Passage provided >>

_ _ _ _

Subtypes of undecided (and decided) students

Given that some students are indecisive while others face a state of indecision, scholars sought to characterize students into possible subtypes or subgroups (Barak & Friedkes, 1981; Fuqua et al., 1988; Jones & Chenery, 1980; Kelly & Pulver, 2003; Larson et al., 1988; Lucas & Epperson, 1988, 1990; Savickas et al., 1992; Van Matre & Cooper, 1984; Vondracek et al., 1990; Wanberg & Muchinsky, 1992). Through subtyping, institutions could “tailor educational and career related interventions to help them become more focused” (Gordon, 1995, p. x). Gordon (1998) provided a summary of the research and concluded there exist three subgroups of undecided (tentatively undecided, developmentally undecided, and seriously undecided), three subgroups of decided (very decided, somewhat decided, and unstable decided), and one subgroup of indecisive students (chronically indecisive).

Reasons for being undecided

Lack of agreement in the literature about whether being undecided is normal or of psychological concern led to exploration of reasons students may be undecided. Numerous studies considered possible factors contributing to indecision about major or career choice, such as anxiety (Hawkins et al., 1977; Kimes & Troth, 1974), career salience (Greenhaus, 1971; Greenhaus & Simon, 1977), family and peer expectations (Tyler, 1969), identity development (Gordon & Ikenberry Kline, 1989; Jones & Chenery, 1980; Rose & Elton, 1971), locus of control (Hartman & Fuqua, 1983), and self-efficacy (Taylor & Betz, 1983). Others determined some students remain undecided because of lack of exploration and/or decision-making skills (Gordon, 1981; Hagstrom et al., 1997) and/or willingness to explore (Peterson & McDonough, 1985). Generally, findings from these studies reflect the myriad possible reasons for major choice indecision and recognize that reasons for indecision vary for each student (Taylor, 1982).

_ _ _ _

Aim 1 >> Can you transcribe the stretch of the passage on undecided students from "Given that some" through "students (chronically indecisive)."?
Aim 2 >> Could you pick up the passage on undecided students where it stops and carry it forward?

Recorded data >>
_ _ _ _

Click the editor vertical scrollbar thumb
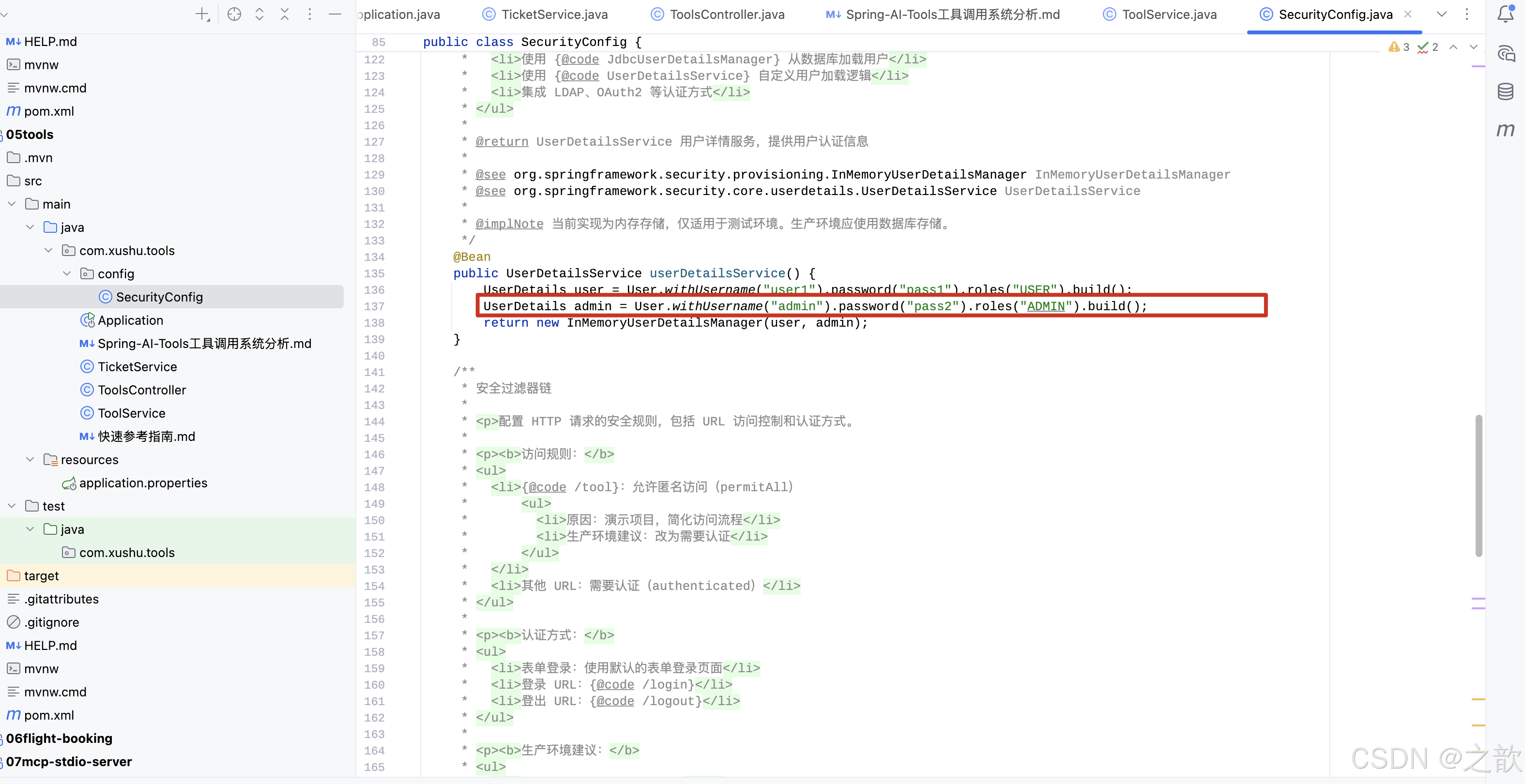pos(1478,485)
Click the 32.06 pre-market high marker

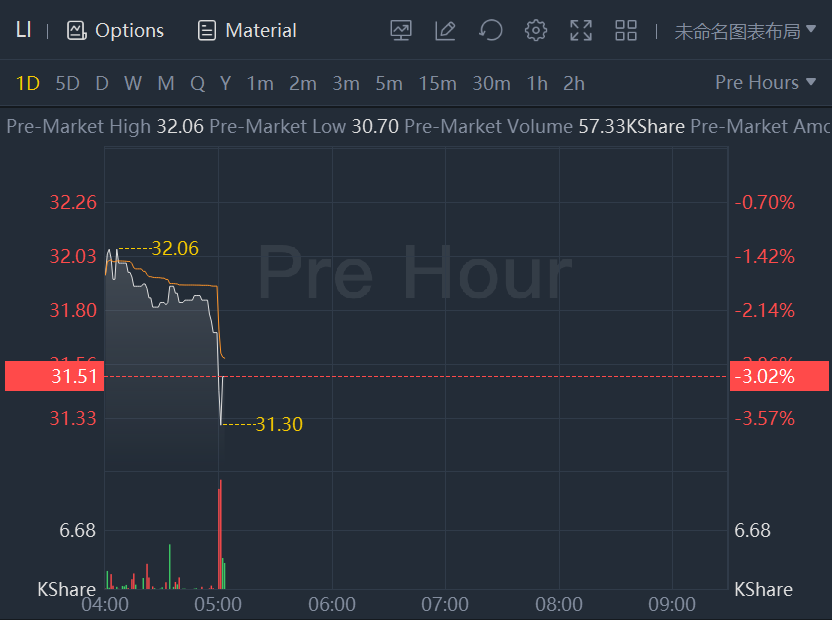coord(175,248)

_ _ _ _

Answer 1 >>
Given that some students are indecisive while others face a state of indecision, scholars sought to characterize students into possible subtypes or subgroups (Barak & Friedkes, 1981; Fuqua et al., 1988; Jones & Chenery, 1980; Kelly & Pulver, 2003; Larson et al., 1988; Lucas & Epperson, 1988, 1990; Savickas et al., 1992; Van Matre & Cooper, 1984; Vondracek et al., 1990; Wanberg & Muchinsky, 1992). Through subtyping, institutions could “tailor educational and career related interventions to help them become more focused” (Gordon, 1995, p. x). Gordon (1998) provided a summary of the research and concluded there exist three subgroups of undecided (tentatively undecided, developmentally undecided, and seriously undecided), three subgroups of decided (very decided, somewhat decided, and unstable decided), and one subgroup of indecisive students (chronically indecisive).

Answer 2 >>
Major changers

For some students, major choices are made with lack of information about majors and/or careers, experience with decision-making, or a combination of these conditions (Gordon, 1985; Grites, 1983). Numerous scholars determined significant numbers of students were engaging in major-changing behavior (Foote, 1980; Pierson, 1962). At Colorado State University, Titley and Titley (1980) estimated 65% to 70% of students would change their major at least once before graduation. Kramer et al. (1994), in a longitudinal study at Brigham Young University, found declared students changed majors at much higher rates than undecided students, 13% to 38% more often. As a result, few decided students graduate with their initial major choice. For many decided students, the initial uninformed choice of major may be due to pressure to decide early from various external sources such as parents, peers, high school guidance counselors, academic advisors and career counselors, and institutional policies and practices (Berger, 1967; Grites, 1981; Titley & Titley, 1980).

Conceptual Models for Major Exploration

Throughout the 1970s and 1980s, the number of undecided students on campuses increased (Beatty et al., 1983). This included those who changed majors (Foote, 1980; Kramer et al., 1994; Titley & Titley, 1980), particularly those unable to continue in or be admitted into their desired program (Gordon & Polson, 1985). This increase led to development of many conceptual frameworks advisors should consider when working with undecided students.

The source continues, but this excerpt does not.